1003. Emergency (25)

时间限制

400 ms

内存限制

65536 kB

代码长度限制

16000 B

判题程序

Standard

作者

CHEN, Yue

As an emergency rescue team leader of a city, you are given a special map of your country. The map shows several scattered cities connected by some roads. Amount of rescue teams in each city and the length of each road between any pair of cities are marked on the map. When there is an emergency call to you from some other city, your job is to lead your men to the place as quickly as possible, and at the mean time, call up as many hands on the way as possible.

Input

Each input file contains one test case. For each test case, the first line contains 4 positive integers: N (<= 500) - the number of cities (and the cities are numbered from 0 to N-1), M - the number of roads, C1 and C2 - the cities that you are currently in and that you must save, respectively.
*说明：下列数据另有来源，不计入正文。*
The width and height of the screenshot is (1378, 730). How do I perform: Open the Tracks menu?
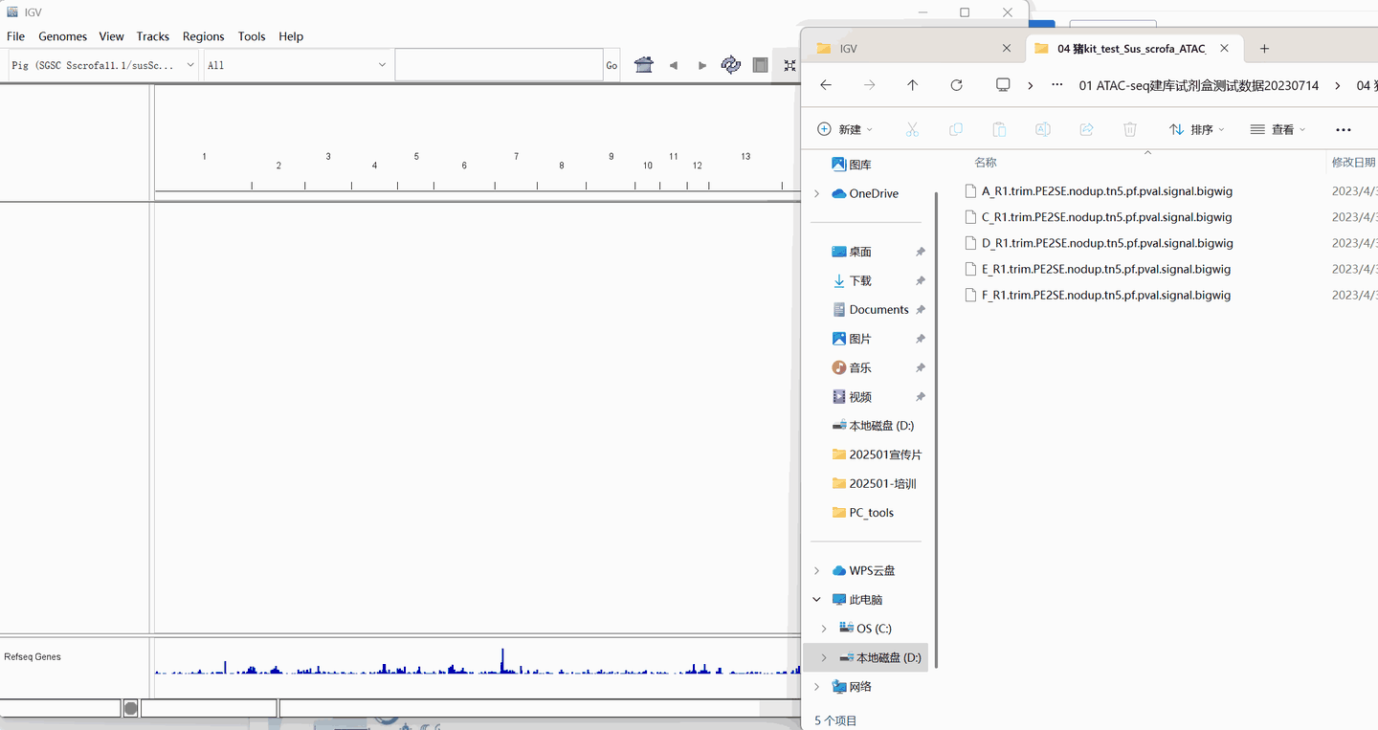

The next line contains N integers, where the i-th integer is the number of rescue teams in the i-th city. Then M lines follow, each describes a road with three integers c1, c2 and L, which are the pair of cities connected by a road and the length of that road, respectively. It is guaranteed that there exists at least one path from C1 to C2.

Output

For each test case, print in one line two numbers: the number of different shortest paths between C1 and C2, and the maximum amount of rescue teams you can possibly gather.
All the numbers in a line must be separated by exactly one space, and there is no extra space allowed at the end of a line.

Sample Input

5 6 0 2
1 2 1 5 3
0 1 1
0 2 2
0 3 1
1 2 1
2 4 1
3 4 1

Sample Output

2 4

点似乎不是很多，数据友好，最后一组7MS都能跑完，另外一种感觉麻烦一点但是适应性比较好做法是修改一下dij的写法加上dp的思想，然而不太懂，有空再看……

代码：

#include<iostream>
#include<algorithm>
#include<cstdlib>
#include<sstream>
#include<cstring>
#include<bitset>
#include<cstdio>
#include<string>
#include<deque>
#include<stack>
#include<cmath>
#include<queue>
#include<set>
#include<map>
using namespace std;
#define INF 0x3f3f3f3f
#define CLR(x,y) memset(x,y,sizeof(x))
#define LC(x) (x<<1)
#define RC(x) ((x<<1)+1)
#define MID(x,y) ((x+y)>>1)
typedef pair<int,int> pii;
typedef long long LL;
const double PI=acos(-1.0);
const int N=510;
const int M=500010;
struct info
{
	int to;
	int pre;
	int dx;
};
info E[M];
int head[M],ne;
int val[N],d[N],vis[N];
int maxm,ans,n,m,s,t;
void add(int s,int t,int d)
{
	E[ne].to=t;
	E[ne].pre=head[s];
	E[ne].dx=d;
	head[s]=ne++;
}
void init()
{
	CLR(head,-1);
	ne=0;
	CLR(val,0);
	CLR(d,INF);
	ans=0;
	maxm=0;
	CLR(vis,0);
}
void spfa(int s)
{
	int i;
	priority_queue<pii>Q;
	d[s]=0;
	Q.push(pii(-d[s],s));
	while (!Q.empty())
	{
		int now=Q.top().second;
		Q.pop();
		for (i=head[now]; ~i; i=E[i].pre)
		{
			int v=E[i].to;
			if(d[v]>d[now]+E[i].dx)
			{
				d[v]=d[now]+E[i].dx;
				Q.push(pii(-d[v],v));
			}
		}
	}
}
void dfs(int now,int len,int ma)
{
	int i;
	if(now==t)
	{
		if(ma>maxm)
			maxm=ma;
		++ans;
		return ;
	}
	for (i=head[now]; ~i; i=E[i].pre)
	{
		int v=E[i].to;
		if(!vis[v]&&d[now]+E[i].dx==d[v])
		{
			vis[v]=1;
			dfs(v,d[v],ma+val[v]);
			vis[v]=0;
		}
	}
}
int main(void)
{
	int x,y,z,i,j;
	while (~scanf("%d%d%d%d",&n,&m,&s,&t))
	{
		init();
		for (i=0; i<n; ++i)
			scanf("%d",&val[i]);
		for (i=0; i<m; ++i)
		{
			scanf("%d%d%d",&x,&y,&z);
			add(x,y,z);
			add(y,x,z);
		}
		spfa(s);
		dfs(s,d[s],val[s]);
		printf("%d %d\n",ans,maxm);
	}
	return 0;
}